A searing novel – the emotional temperature of both pleasure and pain are hard to bear at times but the writing is brilliant and makes for compulsive reading.
Edith is about to die. She reflects on her life, to understand who she is and the story of how she became.
When she was 8 her mother suffered a brain haemorrhage. Unable to cope with her disabilities, Edith’s father fled. Edith learned how to support her mother and they managed in an isolated cottage away from other people. Edith makes things; at 14 she built a huge model boat which made her mother laugh with joy for the first time in years.
At art college she remained an outsider but a technician recognises her talent and mentors her to graduation and a belief in her work. She goes to Japan and learns about shou sugi ban, a burning technique to strengthen wood; it becomes integral to her work and a metaphor for her experience.

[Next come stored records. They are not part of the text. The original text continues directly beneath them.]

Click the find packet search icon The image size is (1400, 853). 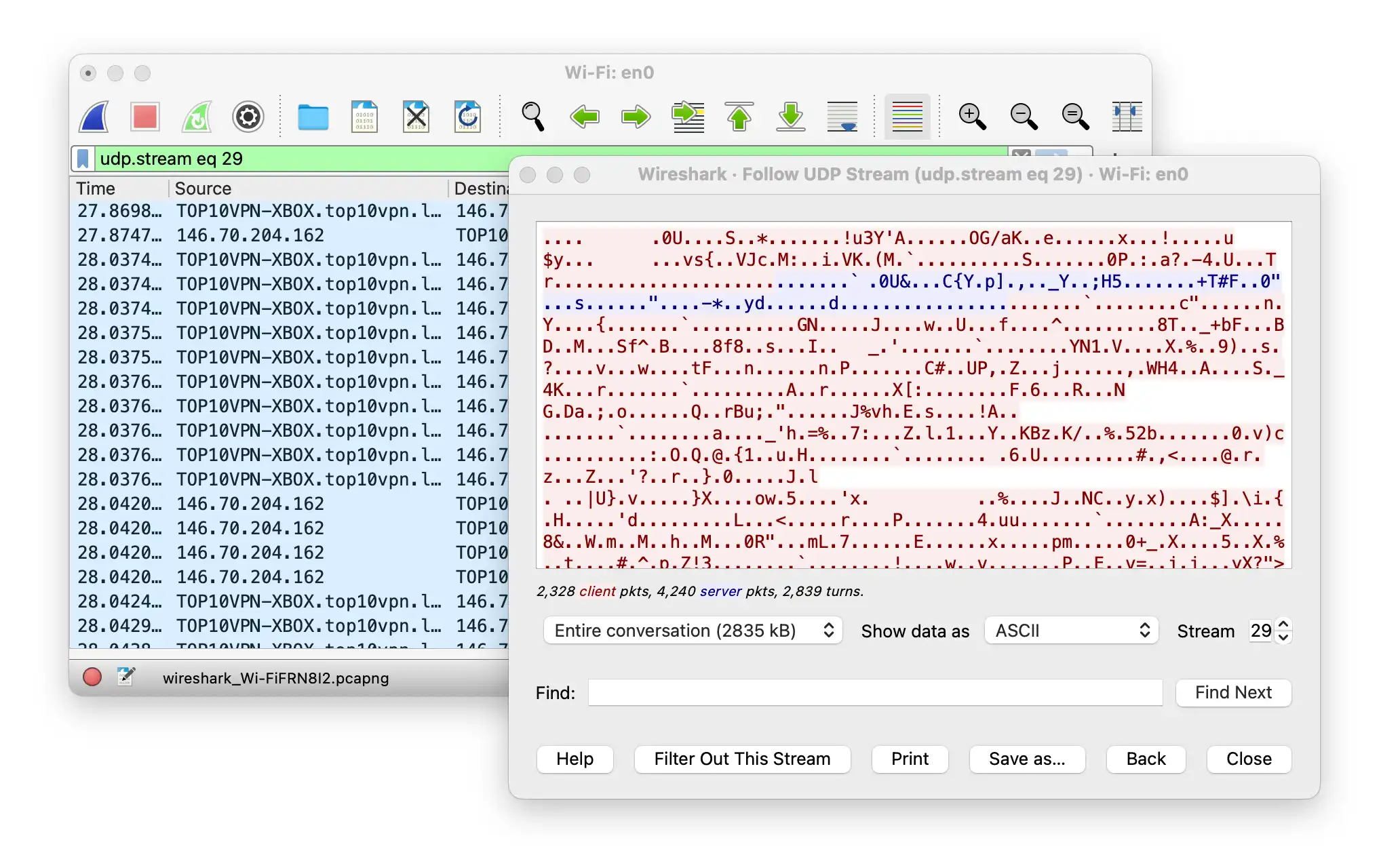[x=534, y=117]
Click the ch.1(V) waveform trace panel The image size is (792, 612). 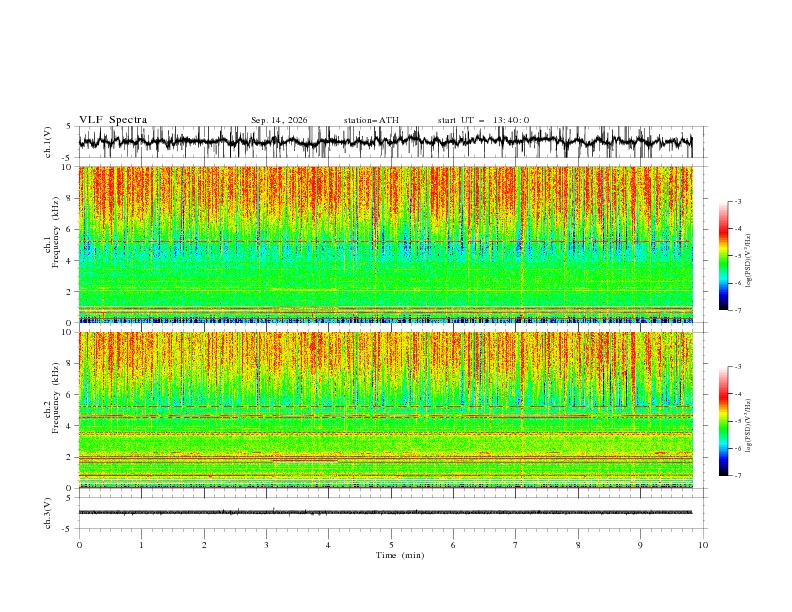tap(392, 142)
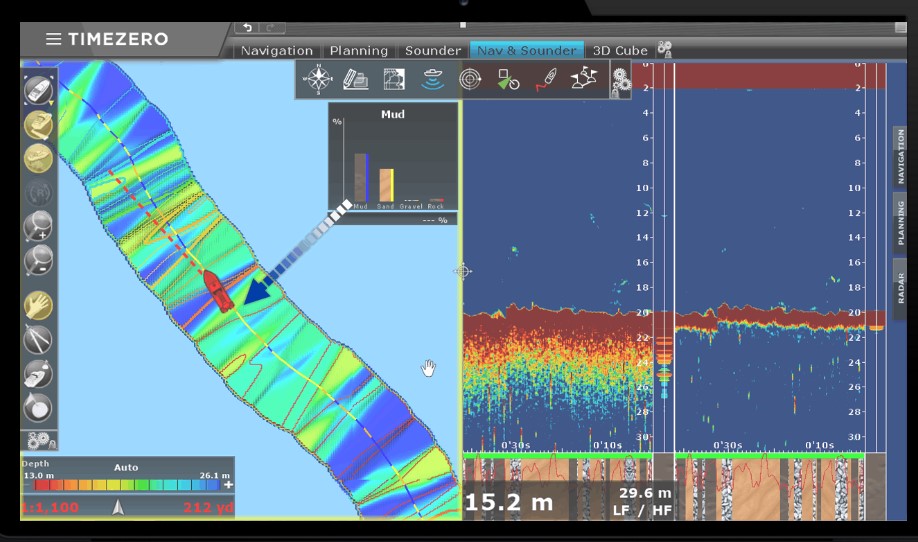
Task: Select the zoom in magnifier tool
Action: (x=38, y=227)
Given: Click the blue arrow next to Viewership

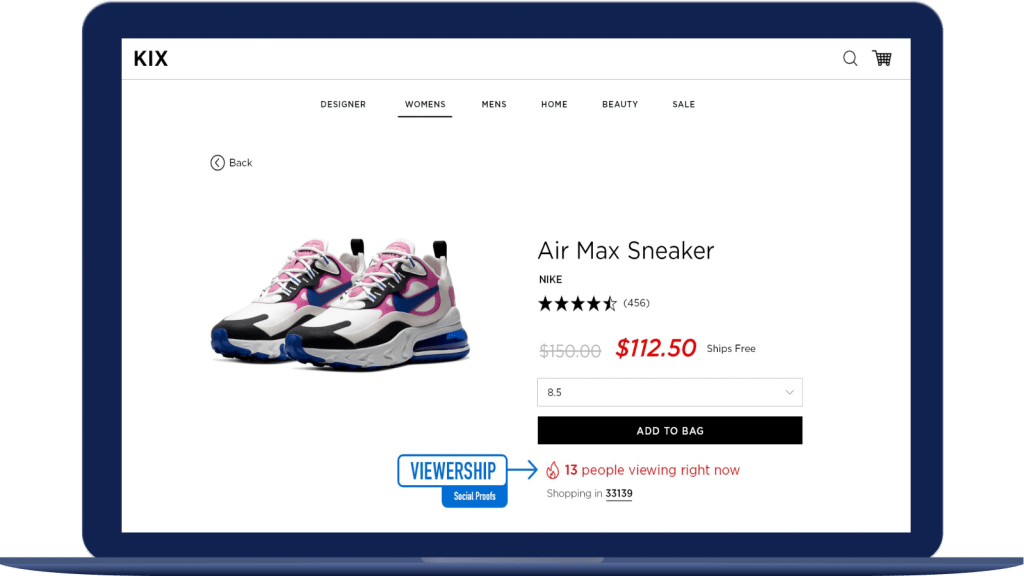Looking at the screenshot, I should click(x=522, y=470).
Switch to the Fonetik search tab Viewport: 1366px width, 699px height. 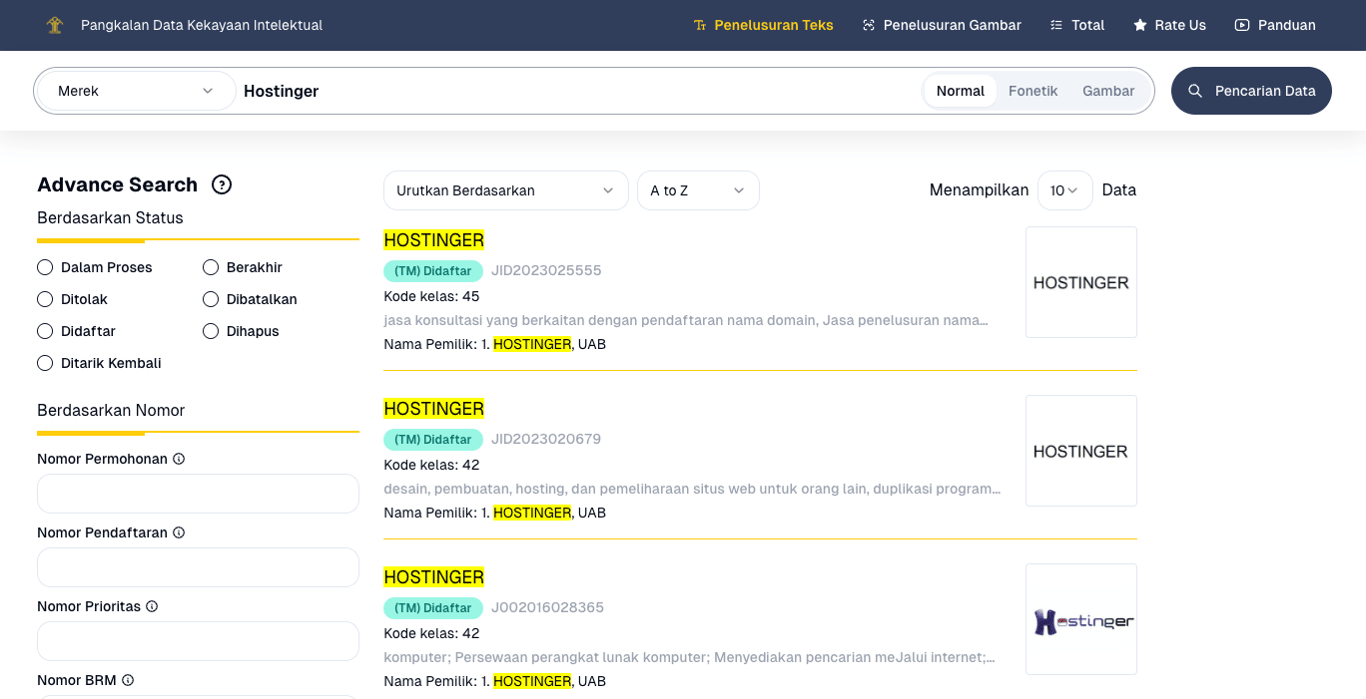(x=1033, y=90)
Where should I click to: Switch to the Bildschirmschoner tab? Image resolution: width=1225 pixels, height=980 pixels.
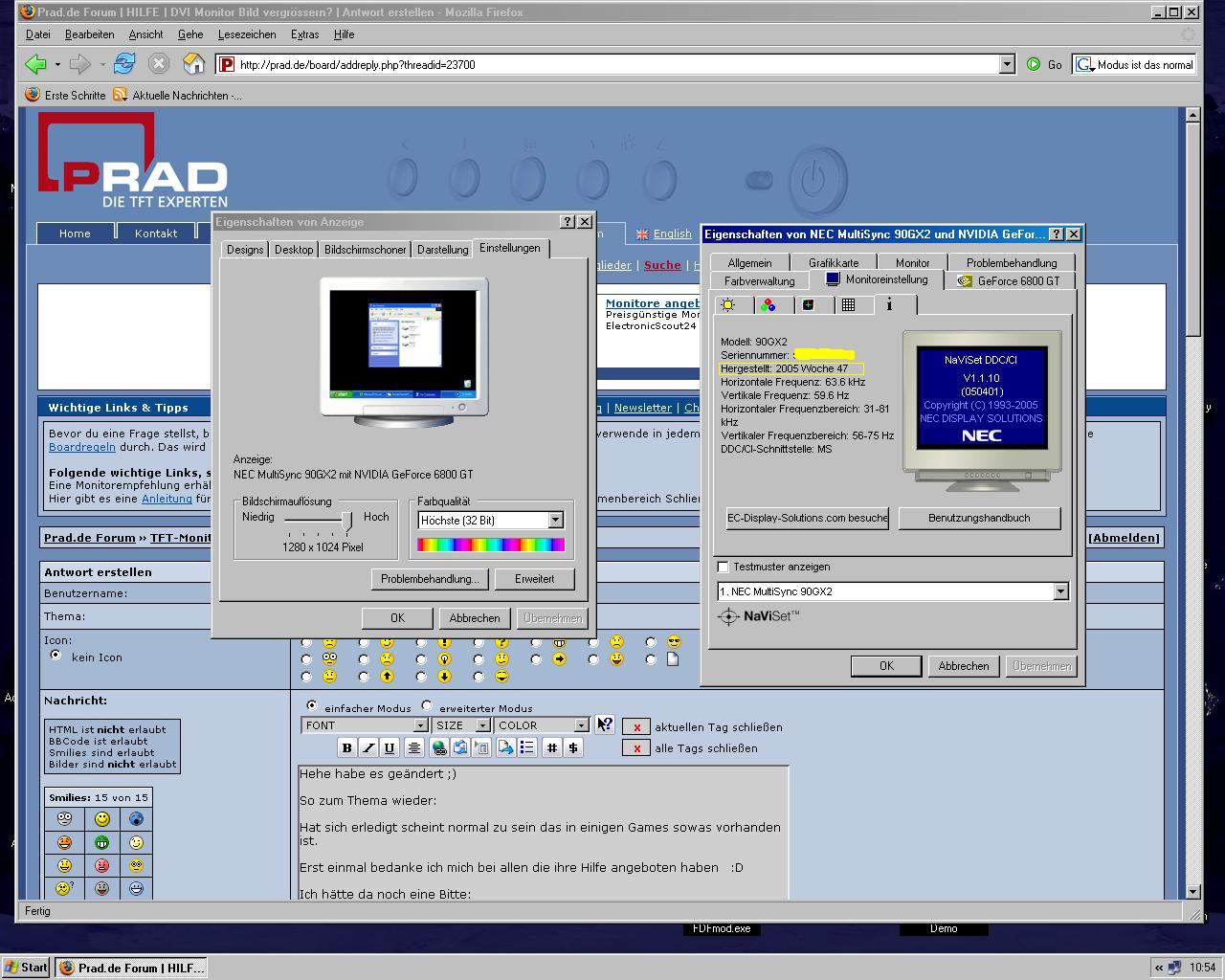[365, 249]
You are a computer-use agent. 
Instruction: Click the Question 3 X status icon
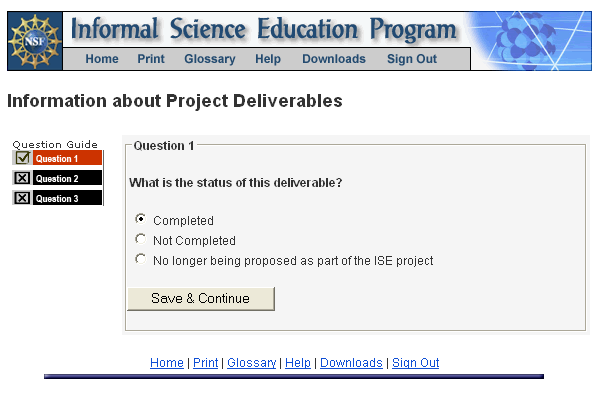pos(22,198)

Commissions for her huge pieces follow, she becomes famous but Edith does not want public scrutiny and hides away in a cavernous disused building called Burntcoat which she makes her studio and home.
By chance she meets Halit; they quickly become passionately infatuated: at last Edith has found love and happiness. But within a few weeks a deadly virus rips through the population; the country almost descends into anarchy. Edith and Halit retreat to Burntcoat, revelling in their isolation together. But they cannot escape the pandemic: Edith gets hurt defending a woman in a bread queue, Halit is badly beaten retrieving food supplies and then, tragically, succumbs to the virus.
Edith contracts the disease but survives. Eventually she returns to work and is commissioned to make a memorial to the million dead even though she knows she will soon become another victim.
The narrative abruptly chops and changes time and situation mimicking the disjointed experience of memory. In a few sentences Sarah Hall can change mood shockingly but so skilfully there is still fluency in the story.
This is a pandemic novel that powerfully expresses fear, confusion and suffering but it is primarily an account of how someone comes to an understanding of themselves, through their relationships, their creativity and the savage impunity of fate. A remarkable book.